Vedere per la prima volta come una foto sia emersa, come per magia, su un pezzo di carta immerso in un liquido, ha stupito più di una persona, provocando una sindrome di Stendhal.

L’evoluzione della fotografia in poco più di 20 anni

A parte le smancerie xenni, e senza entrare (per ora) nei dettagli di come si facevano queste cose non molto tempo fa, l’evoluzione della fotografia a livello tecnologico, in poco più di 20 anni, è davvero vertiginosa se la confrontiamo con l’evoluzione durante i suoi 2 secoli di vita, anno più anno meno.

Stiamo vivendo una vera e propria “furia di immagini”, come ha ben descritto il grande Joan Fontcuberta, che tra l’altro è il vero creatore della parola fotografi@, anche se mi sono permesso di aggiungervi l’hashtag.
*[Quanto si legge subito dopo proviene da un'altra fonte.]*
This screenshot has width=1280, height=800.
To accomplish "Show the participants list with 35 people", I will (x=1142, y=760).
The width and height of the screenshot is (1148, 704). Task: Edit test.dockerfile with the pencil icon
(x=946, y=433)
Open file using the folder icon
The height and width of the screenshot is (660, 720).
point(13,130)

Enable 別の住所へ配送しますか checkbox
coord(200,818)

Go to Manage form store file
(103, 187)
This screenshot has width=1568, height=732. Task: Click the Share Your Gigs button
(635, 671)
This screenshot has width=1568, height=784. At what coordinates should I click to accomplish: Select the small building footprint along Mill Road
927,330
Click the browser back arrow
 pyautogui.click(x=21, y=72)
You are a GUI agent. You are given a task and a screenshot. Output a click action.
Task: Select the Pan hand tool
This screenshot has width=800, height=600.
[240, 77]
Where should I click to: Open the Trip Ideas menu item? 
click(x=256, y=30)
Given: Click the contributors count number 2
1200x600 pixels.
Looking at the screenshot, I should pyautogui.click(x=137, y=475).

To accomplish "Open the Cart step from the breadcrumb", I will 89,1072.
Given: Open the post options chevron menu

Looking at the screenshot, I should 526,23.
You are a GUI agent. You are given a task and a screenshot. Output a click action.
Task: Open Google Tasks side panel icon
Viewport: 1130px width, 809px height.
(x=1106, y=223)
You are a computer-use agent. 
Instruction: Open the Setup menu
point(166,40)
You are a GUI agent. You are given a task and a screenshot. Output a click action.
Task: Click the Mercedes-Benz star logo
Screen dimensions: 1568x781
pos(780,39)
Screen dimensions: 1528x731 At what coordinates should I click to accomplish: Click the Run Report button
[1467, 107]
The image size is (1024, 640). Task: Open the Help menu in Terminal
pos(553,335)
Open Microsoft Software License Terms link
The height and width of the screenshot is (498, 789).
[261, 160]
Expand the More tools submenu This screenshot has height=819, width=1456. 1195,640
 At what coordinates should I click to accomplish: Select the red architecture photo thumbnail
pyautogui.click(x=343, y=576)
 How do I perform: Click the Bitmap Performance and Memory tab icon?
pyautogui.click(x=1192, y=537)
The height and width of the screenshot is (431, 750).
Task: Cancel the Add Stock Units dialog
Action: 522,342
Molti professionisti della fotografia si sono adattati a questi cambiamenti, alcuni a malincuore e altri, come nel mio caso, perché siamo delle vere e proprie spugne desiderose di continuare a evolvere. Viviamo questa furia con sensazioni contraddittorie.

Da un lato, con l’aspettativa che i progressi tecnologici abbiano contribuito a questa sorta di infinito creativo che ci è stato presentato come un accumulo quasi infinito di possibilità professionali e artistiche. E dall’altro lato, con la sensazione che questa massificazione delle immagini e di chi le cattura/produce/crea, insieme a un mercato scatenato di prodotti fotografici i cui progressi sono già al limite dell’ossessivo (per vedere chi riesce a realizzare l’apparecchio più enorme), non sia altro che il preludio di una bolla che finirà, in verità, per uccidere la fotografia di successo.

L’educazione dell’occhio fotografico

Una cosa è essere fotografi e un’altra è educare l’occhio fotografico. La fotografia non è mai stata semplicemente una questione di premere un pulsante, né è oggi appannaggio esclusivo di reti come Instagram o di Photoshop come se non ci fosse un domani. La fotografia va oltre gli aspetti tecnici e per comprenderla nella sua piena dimensione non possiamo ignorare gli aspetti creativi, sociali, culturali e, tanto meno, quelli intrinseci alla condizione del fotografo del XXI secolo, non solo come osservatore, ma anche come generatore, creatore, produttore e manipolatore di immagini.

Smoke (Wayne Wang 1995)

Arcadina mi ha dato, attraverso il suo blog, l’opportunità di condividere con voi non solo esperienze e prospettive, ma anche un dibattito necessario, non privo di spigoli. Sul passato, sul presente e sul futuro di uno dei campi creativi più affascinanti che esistano, la cui presenza e influenza nella società va ben oltre lo schermo di uno smartphone.